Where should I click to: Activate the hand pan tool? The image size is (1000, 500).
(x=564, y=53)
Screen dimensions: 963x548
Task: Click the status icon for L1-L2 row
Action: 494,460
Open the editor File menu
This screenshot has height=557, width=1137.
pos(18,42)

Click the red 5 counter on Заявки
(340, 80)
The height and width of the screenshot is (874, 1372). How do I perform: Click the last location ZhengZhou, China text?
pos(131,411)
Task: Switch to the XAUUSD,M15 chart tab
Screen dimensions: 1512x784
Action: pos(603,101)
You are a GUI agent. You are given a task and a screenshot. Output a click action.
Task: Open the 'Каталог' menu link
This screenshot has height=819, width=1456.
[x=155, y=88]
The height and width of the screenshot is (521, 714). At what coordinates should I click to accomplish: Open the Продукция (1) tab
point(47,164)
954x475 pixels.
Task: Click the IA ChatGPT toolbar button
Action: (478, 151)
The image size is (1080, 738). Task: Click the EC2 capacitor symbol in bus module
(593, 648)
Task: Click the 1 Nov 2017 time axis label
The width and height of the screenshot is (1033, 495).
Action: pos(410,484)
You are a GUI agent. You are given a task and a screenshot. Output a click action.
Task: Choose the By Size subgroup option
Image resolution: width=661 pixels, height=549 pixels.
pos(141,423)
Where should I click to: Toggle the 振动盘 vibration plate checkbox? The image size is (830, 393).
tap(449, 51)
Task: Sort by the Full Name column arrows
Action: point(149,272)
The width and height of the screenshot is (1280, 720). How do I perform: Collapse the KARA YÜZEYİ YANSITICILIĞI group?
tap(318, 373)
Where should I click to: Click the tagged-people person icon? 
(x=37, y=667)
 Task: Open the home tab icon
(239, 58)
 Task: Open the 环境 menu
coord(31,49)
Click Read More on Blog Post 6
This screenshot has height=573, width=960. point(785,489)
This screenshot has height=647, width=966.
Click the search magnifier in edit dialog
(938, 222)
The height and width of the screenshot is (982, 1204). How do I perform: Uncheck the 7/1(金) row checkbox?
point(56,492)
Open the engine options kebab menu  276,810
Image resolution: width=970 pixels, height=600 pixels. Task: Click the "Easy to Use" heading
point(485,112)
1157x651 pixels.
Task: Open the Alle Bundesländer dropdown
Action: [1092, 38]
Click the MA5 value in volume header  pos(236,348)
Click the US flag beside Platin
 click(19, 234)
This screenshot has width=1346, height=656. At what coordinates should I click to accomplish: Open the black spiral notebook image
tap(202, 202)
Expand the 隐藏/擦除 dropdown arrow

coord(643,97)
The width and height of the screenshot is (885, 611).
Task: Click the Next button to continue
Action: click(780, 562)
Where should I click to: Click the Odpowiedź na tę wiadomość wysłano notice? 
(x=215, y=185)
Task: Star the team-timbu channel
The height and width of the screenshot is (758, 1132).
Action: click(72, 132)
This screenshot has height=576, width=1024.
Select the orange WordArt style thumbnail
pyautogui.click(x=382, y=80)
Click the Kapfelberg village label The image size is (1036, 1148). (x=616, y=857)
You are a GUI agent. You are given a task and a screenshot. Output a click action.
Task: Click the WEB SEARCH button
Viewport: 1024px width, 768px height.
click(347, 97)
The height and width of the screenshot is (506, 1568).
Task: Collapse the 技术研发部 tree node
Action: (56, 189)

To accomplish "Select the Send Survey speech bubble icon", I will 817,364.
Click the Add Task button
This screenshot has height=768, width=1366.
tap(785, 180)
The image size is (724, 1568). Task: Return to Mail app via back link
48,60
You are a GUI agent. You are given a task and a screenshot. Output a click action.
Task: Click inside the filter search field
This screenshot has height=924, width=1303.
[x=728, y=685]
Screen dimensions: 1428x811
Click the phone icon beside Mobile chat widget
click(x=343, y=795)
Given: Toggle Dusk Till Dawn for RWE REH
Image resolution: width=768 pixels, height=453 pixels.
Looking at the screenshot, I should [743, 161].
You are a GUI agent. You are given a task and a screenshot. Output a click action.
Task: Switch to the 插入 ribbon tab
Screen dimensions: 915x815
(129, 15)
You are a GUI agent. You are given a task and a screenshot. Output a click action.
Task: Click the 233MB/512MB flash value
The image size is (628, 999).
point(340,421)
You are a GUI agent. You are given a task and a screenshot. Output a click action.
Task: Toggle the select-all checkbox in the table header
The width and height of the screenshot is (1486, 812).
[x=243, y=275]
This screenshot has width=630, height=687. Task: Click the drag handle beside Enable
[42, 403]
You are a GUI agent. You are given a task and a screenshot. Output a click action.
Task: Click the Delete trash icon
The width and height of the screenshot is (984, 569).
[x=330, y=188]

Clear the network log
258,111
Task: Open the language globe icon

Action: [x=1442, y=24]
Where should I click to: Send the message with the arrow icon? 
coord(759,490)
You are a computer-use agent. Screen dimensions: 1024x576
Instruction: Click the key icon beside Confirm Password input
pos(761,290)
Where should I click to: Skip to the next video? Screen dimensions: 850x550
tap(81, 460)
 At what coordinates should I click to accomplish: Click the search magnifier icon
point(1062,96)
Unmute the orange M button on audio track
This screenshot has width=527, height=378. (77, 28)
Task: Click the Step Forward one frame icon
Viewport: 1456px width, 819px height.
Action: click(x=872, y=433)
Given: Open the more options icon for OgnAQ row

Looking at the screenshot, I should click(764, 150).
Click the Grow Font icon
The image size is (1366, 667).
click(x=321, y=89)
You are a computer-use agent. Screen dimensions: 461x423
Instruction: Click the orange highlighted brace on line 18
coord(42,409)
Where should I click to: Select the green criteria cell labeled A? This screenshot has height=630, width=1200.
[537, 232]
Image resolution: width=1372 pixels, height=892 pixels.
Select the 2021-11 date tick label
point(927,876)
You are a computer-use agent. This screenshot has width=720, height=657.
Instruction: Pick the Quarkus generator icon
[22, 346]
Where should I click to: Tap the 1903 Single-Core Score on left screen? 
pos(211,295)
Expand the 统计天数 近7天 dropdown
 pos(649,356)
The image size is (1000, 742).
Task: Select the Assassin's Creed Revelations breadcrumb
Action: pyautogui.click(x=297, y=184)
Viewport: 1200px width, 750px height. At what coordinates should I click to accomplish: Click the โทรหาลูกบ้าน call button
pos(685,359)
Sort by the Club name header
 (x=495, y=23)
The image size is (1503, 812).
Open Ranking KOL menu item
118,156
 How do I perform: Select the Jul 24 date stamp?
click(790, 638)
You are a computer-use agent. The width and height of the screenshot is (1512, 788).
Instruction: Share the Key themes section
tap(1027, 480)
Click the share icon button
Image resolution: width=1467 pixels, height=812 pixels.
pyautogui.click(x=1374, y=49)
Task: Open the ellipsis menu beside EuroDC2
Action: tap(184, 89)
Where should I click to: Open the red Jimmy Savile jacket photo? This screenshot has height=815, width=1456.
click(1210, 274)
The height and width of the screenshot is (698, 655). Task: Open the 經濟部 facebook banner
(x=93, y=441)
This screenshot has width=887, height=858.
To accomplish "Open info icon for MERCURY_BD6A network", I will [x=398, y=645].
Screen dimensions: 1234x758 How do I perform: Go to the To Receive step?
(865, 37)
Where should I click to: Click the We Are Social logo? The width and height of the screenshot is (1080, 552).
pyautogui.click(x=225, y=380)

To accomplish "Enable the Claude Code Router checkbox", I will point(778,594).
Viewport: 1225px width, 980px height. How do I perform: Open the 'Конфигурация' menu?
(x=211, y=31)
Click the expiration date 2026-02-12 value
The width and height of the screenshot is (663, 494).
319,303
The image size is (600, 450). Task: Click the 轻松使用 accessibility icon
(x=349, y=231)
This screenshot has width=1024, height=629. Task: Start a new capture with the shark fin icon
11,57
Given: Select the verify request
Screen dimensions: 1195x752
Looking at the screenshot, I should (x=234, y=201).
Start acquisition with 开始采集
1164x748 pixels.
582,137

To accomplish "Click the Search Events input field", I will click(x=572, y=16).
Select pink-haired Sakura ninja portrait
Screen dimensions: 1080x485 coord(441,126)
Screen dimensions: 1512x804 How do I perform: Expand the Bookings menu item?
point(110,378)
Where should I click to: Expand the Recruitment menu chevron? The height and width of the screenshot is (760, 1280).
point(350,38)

- - - - - - -

Requirement:
Return every line of the listing above, from the line containing "Task: Click the 1 Nov 2017 time axis label" down through the line containing "coord(31,49)", word for word, with nothing else.

Task answer:
Task: Click the 1 Nov 2017 time axis label
The width and height of the screenshot is (1033, 495).
Action: pos(410,484)
You are a GUI agent. You are given a task and a screenshot. Output a click action.
Task: Choose the By Size subgroup option
Image resolution: width=661 pixels, height=549 pixels.
pos(141,423)
Where should I click to: Toggle the 振动盘 vibration plate checkbox? The image size is (830, 393).
tap(449, 51)
Task: Sort by the Full Name column arrows
Action: point(149,272)
The width and height of the screenshot is (1280, 720). How do I perform: Collapse the KARA YÜZEYİ YANSITICILIĞI group?
tap(318, 373)
Where should I click to: Click the tagged-people person icon? 
(x=37, y=667)
 Task: Open the home tab icon
(239, 58)
 Task: Open the 环境 menu
coord(31,49)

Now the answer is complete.